Elizabeth SpaldingJan. 26, 2021, 6 p.m. Online only. Free and open to the public. Watch At Home and Abroad 

About the Lecture

National defense is a fundamental and unavoidable responsibility.  American foreign relations include both the articulation and formulation of policy to the water’s edge and the varied—from diplomatic to military, from economic to cultural—interactions between the United States and other nation-states and non-state actors around the world.  For roughly the last twenty years, U.S. foreign policy has seemed more a land of disunity than community; today’s political climate appears to confirm this impression.  Is this true?  This lecture will explore the multiple meanings of community in American foreign relations at home and abroad in light of first principles, national priorities, and historical examples and will consider prospects for the future in the wake of the 2020 presidential election.

About the Speaker

Dr. Elizabeth Edwards Spalding is Senior Fellow at the Pepperdine University School of Public Policy.  She is the author of The First Cold Warrior: Harry Truman, Containment, and the Remaking of Liberal Internationalism and the co-author of A Brief History of the Cold War.  Her scholarly and popular articles and reviews have been published widely, including in Journal of Church and State, Orbis, Providence, Law & Liberty, and H-Diplo.  She has taught on subjects ranging from U.S. foreign policy, national security, and international relations to presidential leadership and religion and politics at Pepperdine University, Claremont McKenna College, George Mason University, and Catholic University of America. She also serves on the Board of Trustees of the Victims of Communism Memorial Foundation.  Spalding holds a PhD and an MA in international politics and political theory from the University of Virginia and a BA in politics from Hillsdale College.
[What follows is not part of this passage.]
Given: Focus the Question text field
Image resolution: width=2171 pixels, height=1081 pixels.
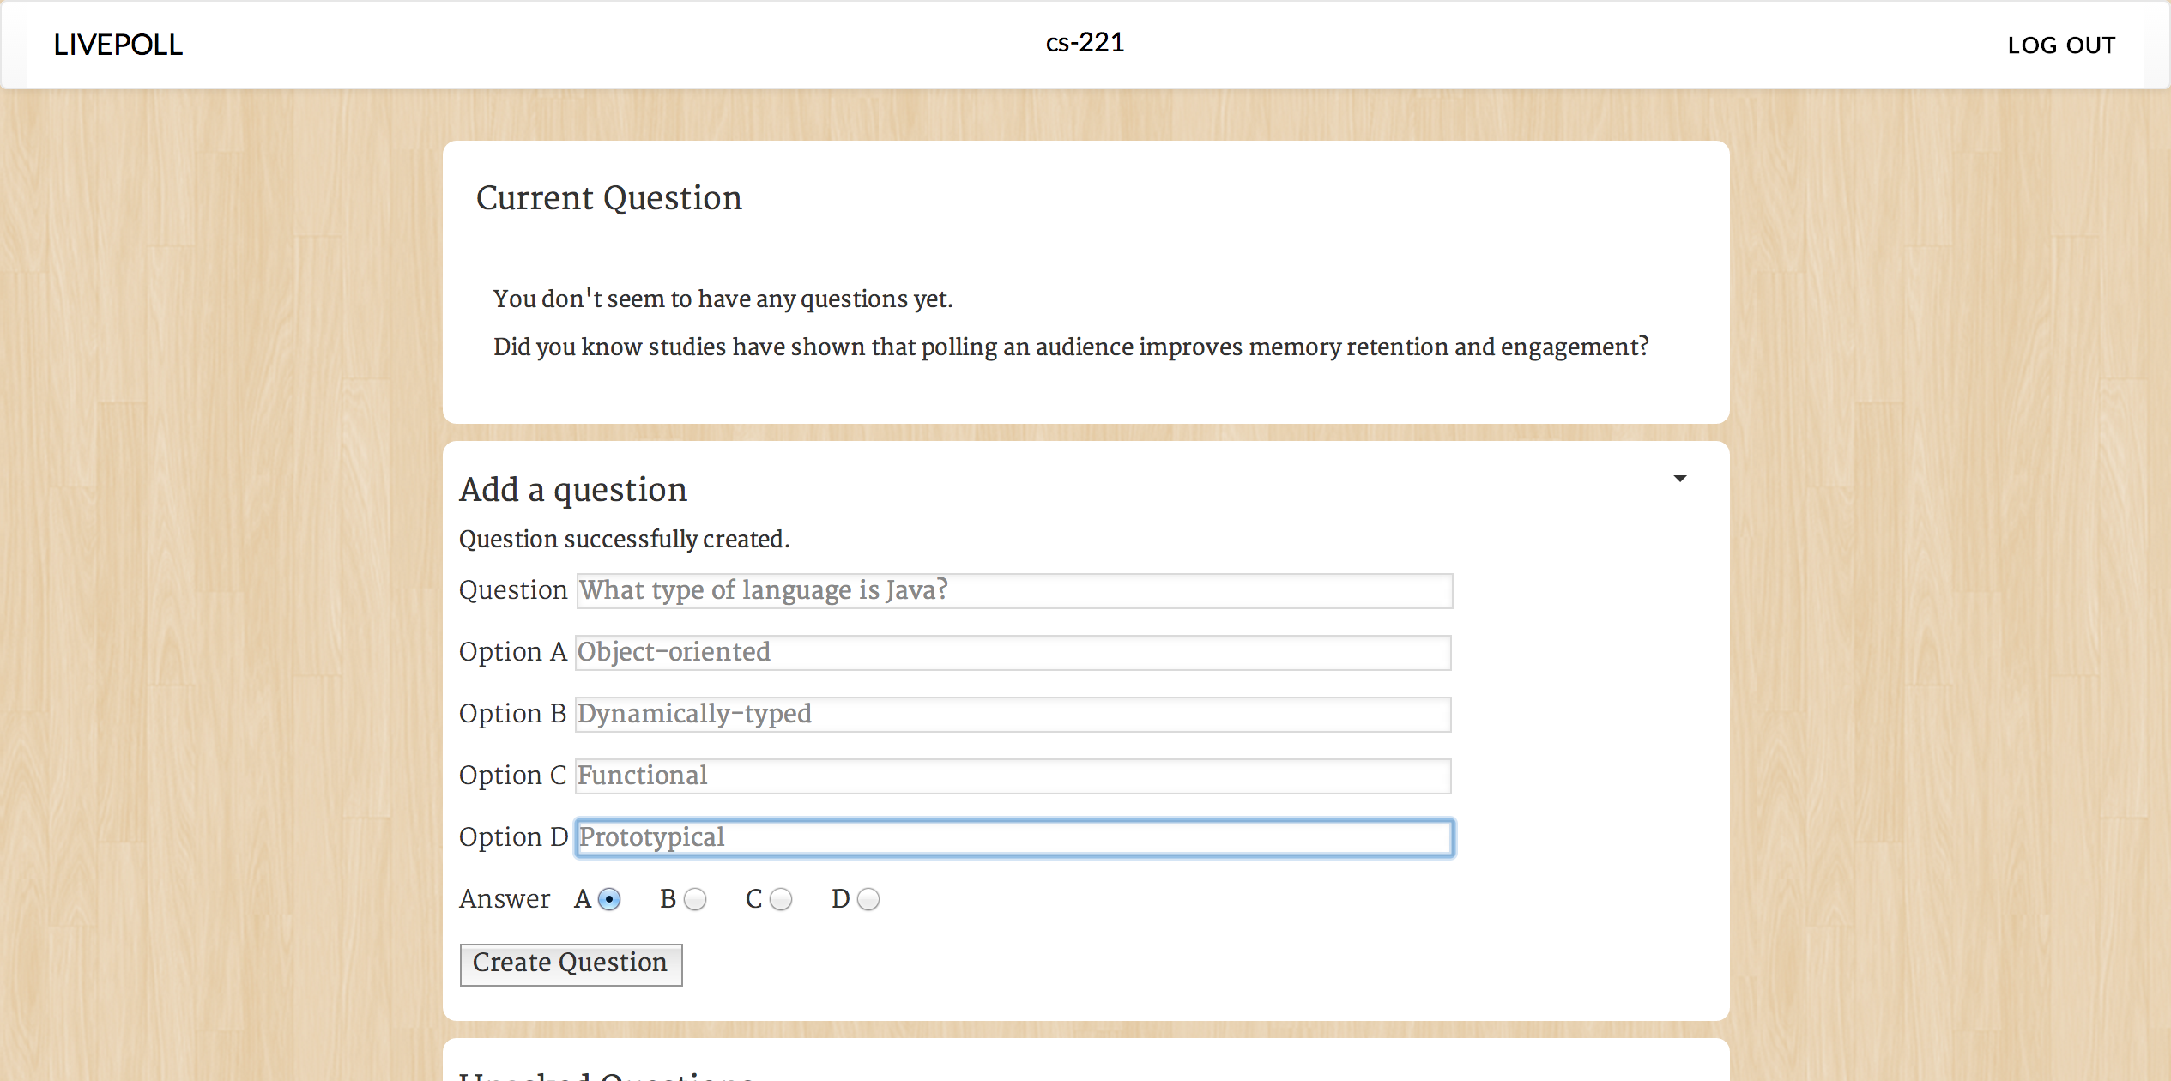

Part of the Benson Center’s “Community or Disunity?” Series

The 2020-21 lecture series invites speakers, students, faculty, and community members to reflect upon questions related to the communities that we build and the challenges that may contribute to their disintegration. The spring semester speakers in this year-long series approach these topics from wide-ranging perspectives including forms of community in American foreign relations, Washington’s invitation to found America’s endeavors on the inherited hopes from our past, the challenge posed to American pluralism by non-pluralistic ideologies, and redressing the wrongs of the Holocaust.